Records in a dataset

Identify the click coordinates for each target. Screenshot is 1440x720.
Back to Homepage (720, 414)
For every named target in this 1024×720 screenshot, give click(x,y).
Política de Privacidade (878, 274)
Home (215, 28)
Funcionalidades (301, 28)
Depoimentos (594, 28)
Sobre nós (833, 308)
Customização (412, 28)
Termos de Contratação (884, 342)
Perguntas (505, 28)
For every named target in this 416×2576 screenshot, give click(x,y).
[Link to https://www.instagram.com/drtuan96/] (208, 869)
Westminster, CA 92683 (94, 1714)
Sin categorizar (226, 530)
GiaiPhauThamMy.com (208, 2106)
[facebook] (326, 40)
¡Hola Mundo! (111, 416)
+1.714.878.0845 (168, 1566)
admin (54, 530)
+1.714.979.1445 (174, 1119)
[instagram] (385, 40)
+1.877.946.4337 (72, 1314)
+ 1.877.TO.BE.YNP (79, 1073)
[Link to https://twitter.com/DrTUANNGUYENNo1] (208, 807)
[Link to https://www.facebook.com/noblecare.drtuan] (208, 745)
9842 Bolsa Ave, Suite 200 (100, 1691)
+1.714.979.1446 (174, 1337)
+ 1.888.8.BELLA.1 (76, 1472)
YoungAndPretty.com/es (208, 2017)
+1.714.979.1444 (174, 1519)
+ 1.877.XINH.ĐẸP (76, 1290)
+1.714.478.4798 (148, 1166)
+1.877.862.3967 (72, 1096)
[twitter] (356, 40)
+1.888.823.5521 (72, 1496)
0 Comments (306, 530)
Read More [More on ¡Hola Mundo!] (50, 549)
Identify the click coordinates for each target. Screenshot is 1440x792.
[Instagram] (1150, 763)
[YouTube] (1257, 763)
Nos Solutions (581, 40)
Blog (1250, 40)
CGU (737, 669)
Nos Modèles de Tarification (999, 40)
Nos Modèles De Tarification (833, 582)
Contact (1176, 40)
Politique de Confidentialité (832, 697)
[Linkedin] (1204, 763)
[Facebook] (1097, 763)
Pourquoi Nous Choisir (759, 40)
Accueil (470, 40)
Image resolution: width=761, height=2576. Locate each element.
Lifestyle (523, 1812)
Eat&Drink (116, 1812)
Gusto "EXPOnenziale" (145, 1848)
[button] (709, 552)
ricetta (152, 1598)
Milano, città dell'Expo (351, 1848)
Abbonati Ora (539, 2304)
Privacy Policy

Given problem:
Render all of the data above as a JSON list of strings, one string per line, leaving out any blank lines.

Output:
[
  "Identify the click coordinates for each target. Screenshot is 1440x720.",
  "Back to Homepage (720, 414)",
  "For every named target in this 1024×720 screenshot, give click(x,y).",
  "Política de Privacidade (878, 274)",
  "Home (215, 28)",
  "Funcionalidades (301, 28)",
  "Depoimentos (594, 28)",
  "Sobre nós (833, 308)",
  "Customização (412, 28)",
  "Termos de Contratação (884, 342)",
  "Perguntas (505, 28)",
  "For every named target in this 416×2576 screenshot, give click(x,y).",
  "[Link to https://www.instagram.com/drtuan96/] (208, 869)",
  "Westminster, CA 92683 (94, 1714)",
  "Sin categorizar (226, 530)",
  "GiaiPhauThamMy.com (208, 2106)",
  "[facebook] (326, 40)",
  "¡Hola Mundo! (111, 416)",
  "+1.714.878.0845 (168, 1566)",
  "admin (54, 530)",
  "+1.714.979.1445 (174, 1119)",
  "[instagram] (385, 40)",
  "+1.877.946.4337 (72, 1314)",
  "+ 1.877.TO.BE.YNP (79, 1073)",
  "[Link to https://twitter.com/DrTUANNGUYENNo1] (208, 807)",
  "[Link to https://www.facebook.com/noblecare.drtuan] (208, 745)",
  "9842 Bolsa Ave, Suite 200 (100, 1691)",
  "+1.714.979.1446 (174, 1337)",
  "+ 1.888.8.BELLA.1 (76, 1472)",
  "YoungAndPretty.com/es (208, 2017)",
  "+1.714.979.1444 (174, 1519)",
  "+ 1.877.XINH.ĐẸP (76, 1290)",
  "+1.714.478.4798 (148, 1166)",
  "+1.877.862.3967 (72, 1096)",
  "[twitter] (356, 40)",
  "+1.888.823.5521 (72, 1496)",
  "0 Comments (306, 530)",
  "Read More [More on ¡Hola Mundo!] (50, 549)",
  "Identify the click coordinates for each target. Screenshot is 1440x792.",
  "[Instagram] (1150, 763)",
  "[YouTube] (1257, 763)",
  "Nos Solutions (581, 40)",
  "Blog (1250, 40)",
  "CGU (737, 669)",
  "Nos Modèles de Tarification (999, 40)",
  "Nos Modèles De Tarification (833, 582)",
  "Contact (1176, 40)",
  "Politique de Confidentialité (832, 697)",
  "[Linkedin] (1204, 763)",
  "[Facebook] (1097, 763)",
  "Pourquoi Nous Choisir (759, 40)",
  "Accueil (470, 40)",
  "Image resolution: width=761, height=2576. Locate each element.",
  "Lifestyle (523, 1812)",
  "Eat&Drink (116, 1812)",
  "Gusto \"EXPOnenziale\" (145, 1848)",
  "[button] (709, 552)",
  "ricetta (152, 1598)",
  "Milano, città dell'Expo (351, 1848)",
  "Abbonati Ora (539, 2304)",
  "Privacy Policy"
]